What the exercise asks: Go through the records below and return each line that has "computer" in it.

Input material:
• • • •

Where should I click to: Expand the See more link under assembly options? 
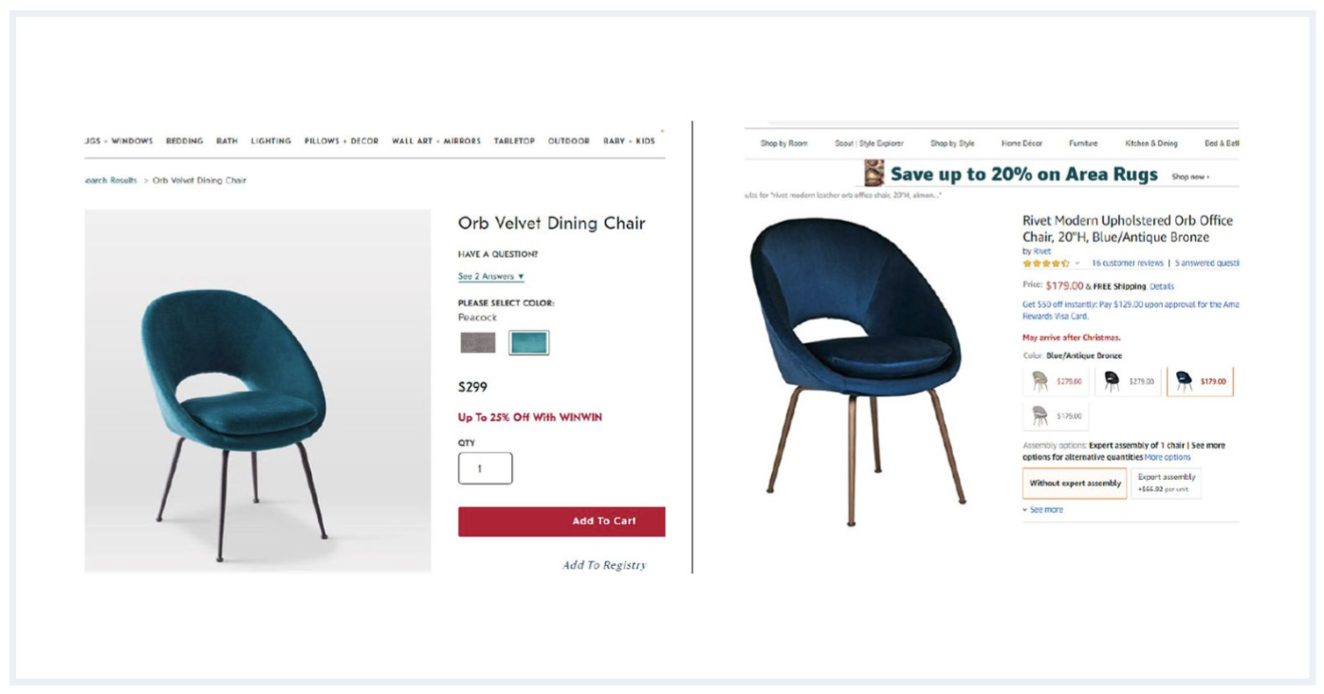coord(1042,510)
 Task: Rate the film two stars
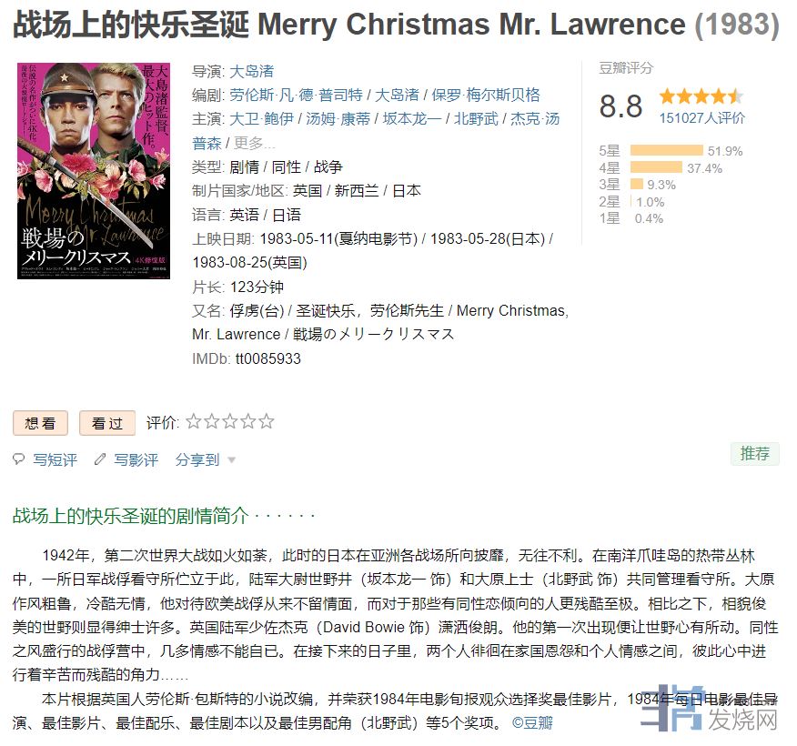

• • • •

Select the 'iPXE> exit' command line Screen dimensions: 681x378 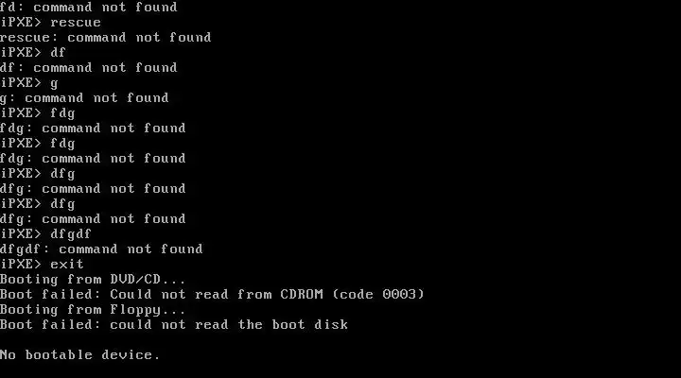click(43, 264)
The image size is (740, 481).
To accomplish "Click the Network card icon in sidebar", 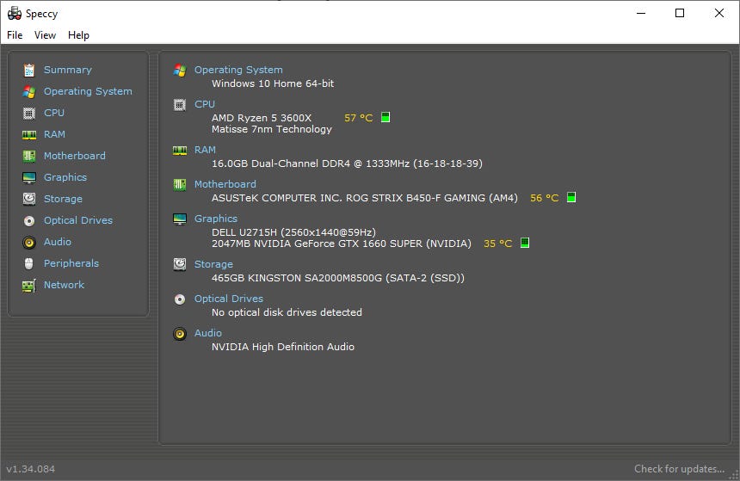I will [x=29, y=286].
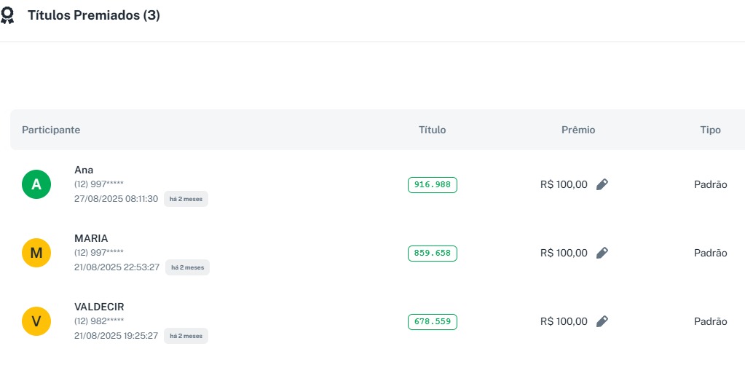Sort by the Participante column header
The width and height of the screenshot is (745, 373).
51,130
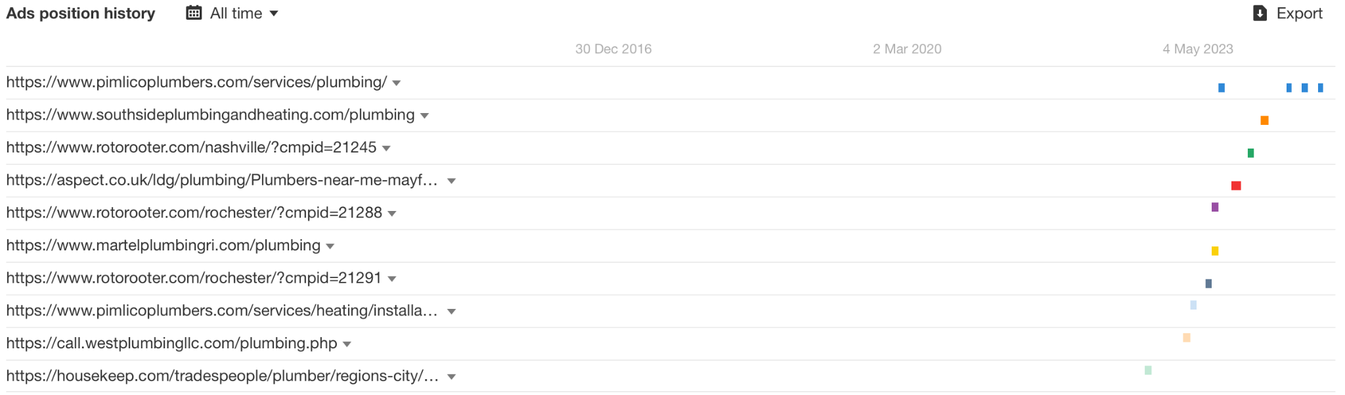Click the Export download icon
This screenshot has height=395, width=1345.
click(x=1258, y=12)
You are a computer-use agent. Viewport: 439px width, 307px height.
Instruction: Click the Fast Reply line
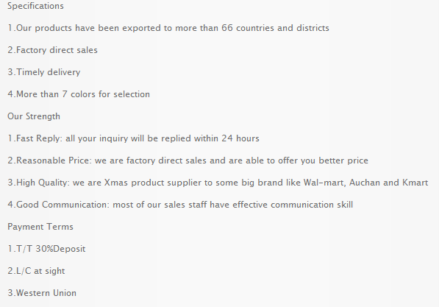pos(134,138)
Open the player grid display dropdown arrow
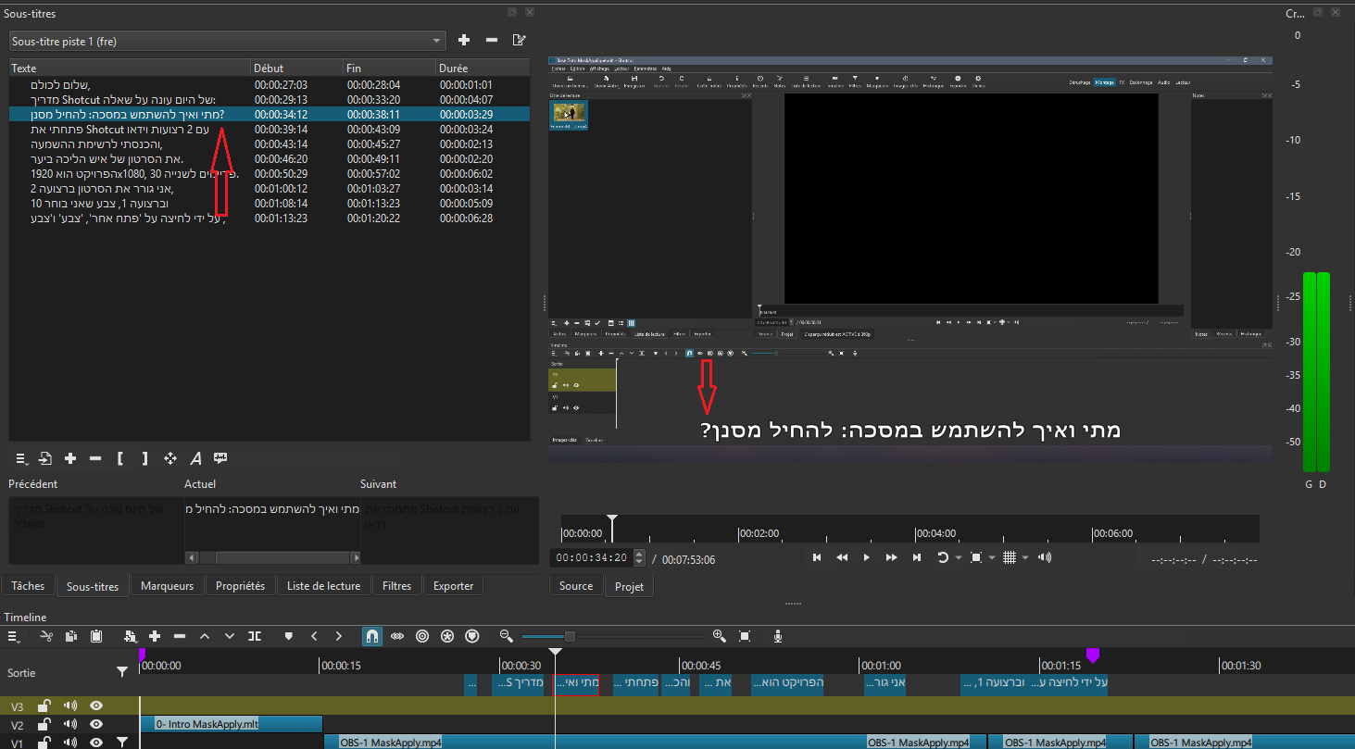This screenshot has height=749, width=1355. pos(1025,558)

• • • •

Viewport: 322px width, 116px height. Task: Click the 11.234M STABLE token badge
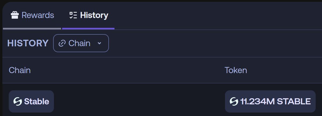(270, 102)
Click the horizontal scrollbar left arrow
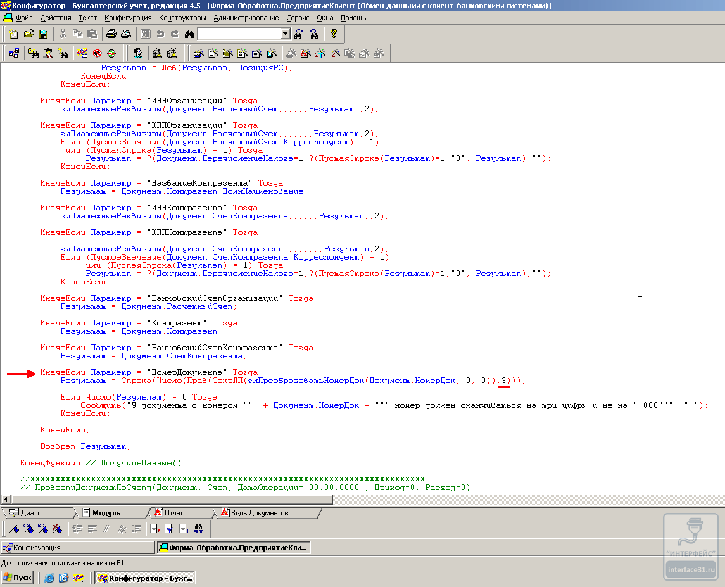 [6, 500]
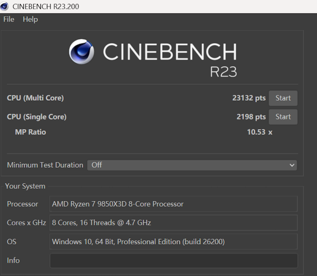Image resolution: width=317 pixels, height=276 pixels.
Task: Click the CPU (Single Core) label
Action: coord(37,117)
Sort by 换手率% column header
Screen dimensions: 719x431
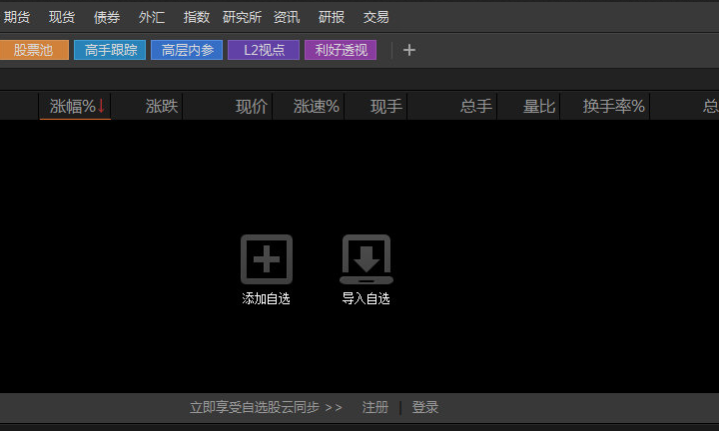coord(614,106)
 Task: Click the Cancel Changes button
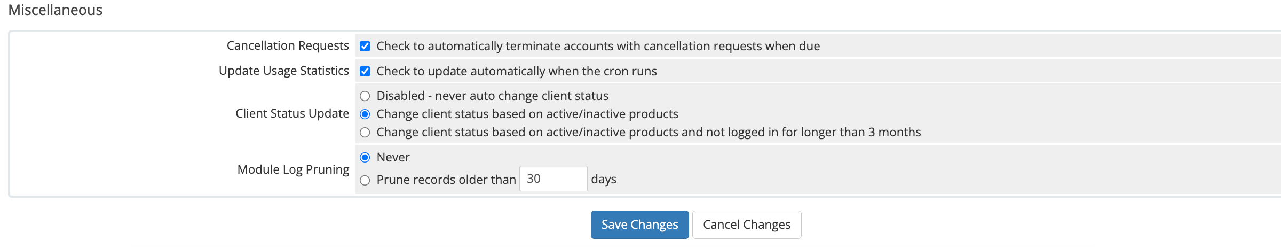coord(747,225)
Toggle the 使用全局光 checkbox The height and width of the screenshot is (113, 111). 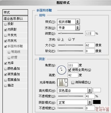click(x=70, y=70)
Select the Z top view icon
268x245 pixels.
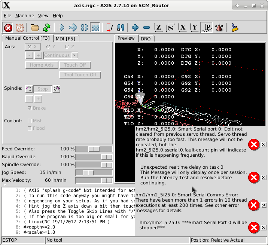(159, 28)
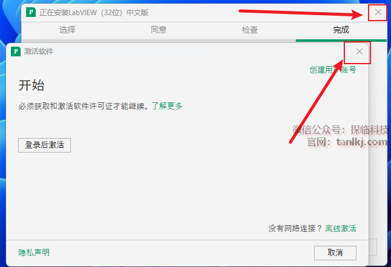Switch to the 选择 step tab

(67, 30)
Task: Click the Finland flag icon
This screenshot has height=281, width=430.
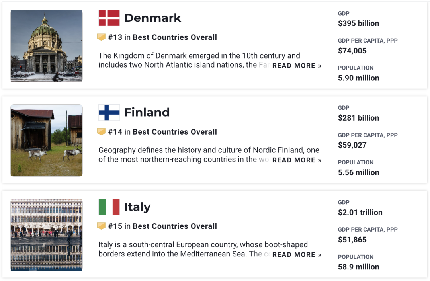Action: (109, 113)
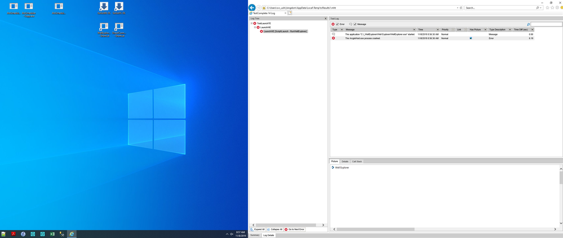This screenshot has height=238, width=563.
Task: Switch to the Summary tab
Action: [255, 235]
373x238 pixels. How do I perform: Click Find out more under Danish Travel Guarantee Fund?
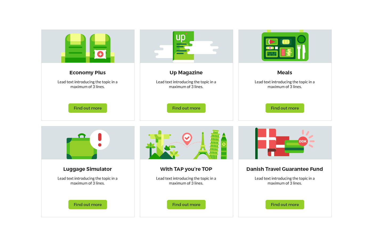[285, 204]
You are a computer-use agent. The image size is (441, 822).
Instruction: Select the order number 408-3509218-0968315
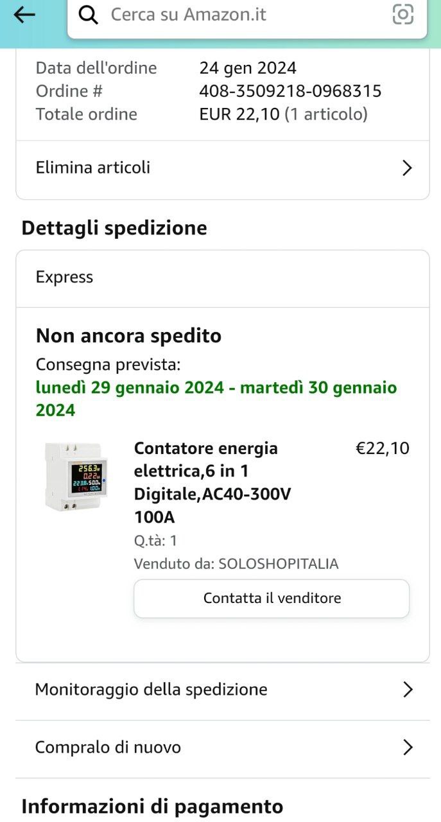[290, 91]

• • • •

Output of the task:
You are a computer-use agent. Viewport: 439px width, 307px height.
You are a computer-use agent. The image size is (441, 822).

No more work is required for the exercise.